Enfin ne jamais oublier qu’un étalonnage fait ne sera reproduit correctement et fidèlement que sur le même type de "display" (moniteur, projecteur, espace couleur), toute autre version devra à minima nécessiter une adaptation en étalonnage.

Andreas Minuth, Rolf Coulange et Daniele Sirugusano, lors de l'atelier FilmLight - Photo Thierry Beaumel
Andreas Minuth, Rolf Coulange et Daniele Sirugusano, lors de l’atelier FilmLight
Photo Thierry Beaumel

Deuxième partie centrée sur la texture
Un démonstration autour du MTF mettant en évidence qu’une image affichée est la somme de tous les MTF de la chaîne de traitement depuis l’optique de la caméra jusqu’à l’afficheur utilisé (projecteur ou types de moniteur). Le flouttage en postproduction d’une image réduit le contraste dans les hautes fréquences principalement, à l’inverse le "sharpen" va augmenter le contraste dans les hautes fréquences. FilmLight travaille sur un outil permettant de choisir quelle gamme de fréquences va être amplifiée ou diminuée (MTF Equalizer) afin de réduire le contraste dans les basses lumière pour diminuer le bruit, ou de perdre du détail dans les reflets disgracieux sur la peau.
Andreas va ensuite nous montrer des défauts de "demosaicing" (débayer en langage courant !). Une très bonne qualité implique un gros travail pour le processeur de l’ordinateur (ou le GPU) et n’est pas possible dans la caméra ou complique le temps réel sur la station d’étalonnage, c’est pourquoi il y a différents algorithmes. Le plus rapide n’est jamais le meilleur ! Les différences se voient principalement dans les endroits de très fort contraste d’un pixel à l’autre, un debayer de moyenne qualité peut sembler plus piqué sur un petit display par exemple ou apporter du moirage. Il faut aussi faire très attention aux défauts apportés par les algorithmes de redimensionnement de l’image et par ceux d’augmentation de la définition. Il ne faut théoriquement les utiliser qu’une seule fois lors du processus de postproduction.

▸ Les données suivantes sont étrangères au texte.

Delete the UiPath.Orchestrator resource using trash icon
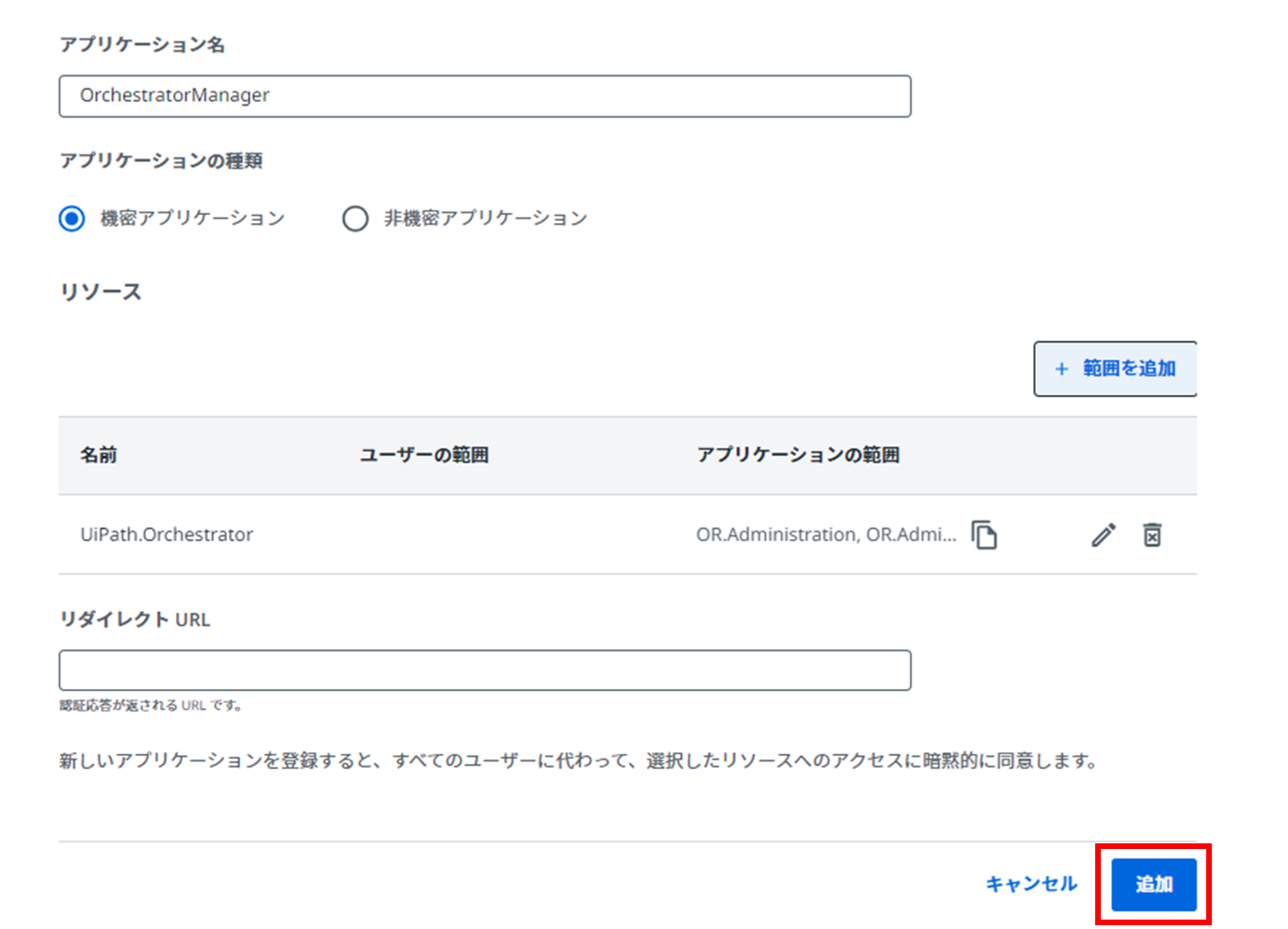Viewport: 1288px width, 929px height. [x=1153, y=535]
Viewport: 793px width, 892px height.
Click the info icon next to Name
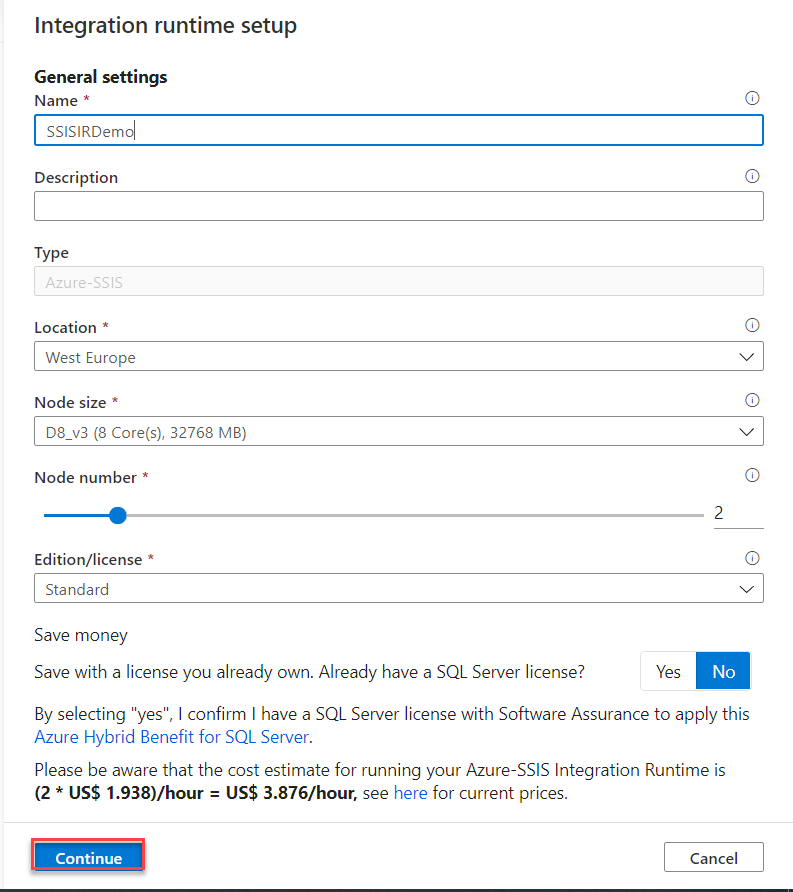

Daniele Sirugusano prend la parole pour faire un exposé plus scientifique sur l’apparence des couleurs pour l’œil humain, le métamérisme. La nécessité, pour ce faire, de travailler sur l’analyse spectrale de la lumière. On ne pourra reporter de cette partie sans l’appui des visuels présentés ! Les caméras actuelles peuvent produire des couleurs comportant trop de lumière par rapport à leur saturation pour que les systèmes d’affichage RGB actuels arrivent à les afficher. Il faut donc développer de nouveaux outils pour gérer de manière plus facilement créative ces enjeux.

Pour terminer l’atelier, Rolf Coulanges, BVK, nous livrera un résumé de son travail sur l’histoire de la couleur dans la peinture en regard des images numériques.